### Teks Sumber
====

Jumat, 26 September 2014

Jurnal Satu



Jurnal Satu

Awalnya aku cuma tertarik.
Hal biasa.
Aku sudah sering merasakan hal ini.
Itu mudah sekali. Besok pun sudah hilang lagi.

Malam itu; malam sabtu.
Tepatnya di kedai nasi kucing.
Kita; dan kawan lainnya bercengkrama.
Membicarakan hal apapun yang tidak penting untuk dibahas.
Menertawakan kejelekkan satu sama lain.
Tiba-tiba beralih topik mengenai aku.
Lalu tawa mereka berubah lebih membahana.
Dan kau cuma tersenyum malu-malu.
Oh, aku dengar ada satu gosip diantara kita rupanya.
Kau menyukaiku?
Mereka bilang iya.

====

### Data
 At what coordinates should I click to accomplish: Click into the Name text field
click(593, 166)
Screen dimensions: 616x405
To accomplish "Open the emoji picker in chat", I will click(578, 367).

====

### Tugas yang Dikerjakan
1) Menurut teks Jurnal Satu, di mana malam itu dihabiskan bersama kawan-kawan?
2) Lanjutkan teks Jurnal Satu setelah kalimat terakhirnya.

### Jawaban Tugas
1) Di kedai nasi kucing.

2)
Aku anggap itu cuma permainan.
Dan malam makin terasa panjang saat itu.

Malam minggu.
Kita membentuk lingkaran untuk makan malam di sebuah gazebo.
Gelap; beruntung ada kembang api dari sebuah acara fakultas tetangga.
Jadi sedikit terang dan makin menyemarakkan makan malam kita.
Dan lagi; ditengah-tengah terdengar gosip itu lagi.
Kau malah makin membuatku tersipu.
Dengan leluconmu yang lebih mirip rayuan.
Tapi lagi; kuanggap itu cuma permainan.

Minggu siang.
Kita akan mengerjakan tugas di salah satu rumah teman kita.
Pada saat itu aku tidak ada kendaraan.
Entah apa yang mendorongku;
Aku meminta padamu untuk pergi bersama menggunakan motormu.
Kita pergi berdua.
Oke. Di sini aku mulai merasa aneh.
Makin aneh; ketika obrolan kita menjurus ke hal lain.
Dan jawabanmu semacam…hm…menggoda.
Aku mulai ragu apakah anggapanku semula masih sama atau berubah.

Tiba di lokasi.
Aku seperti salah tingkah.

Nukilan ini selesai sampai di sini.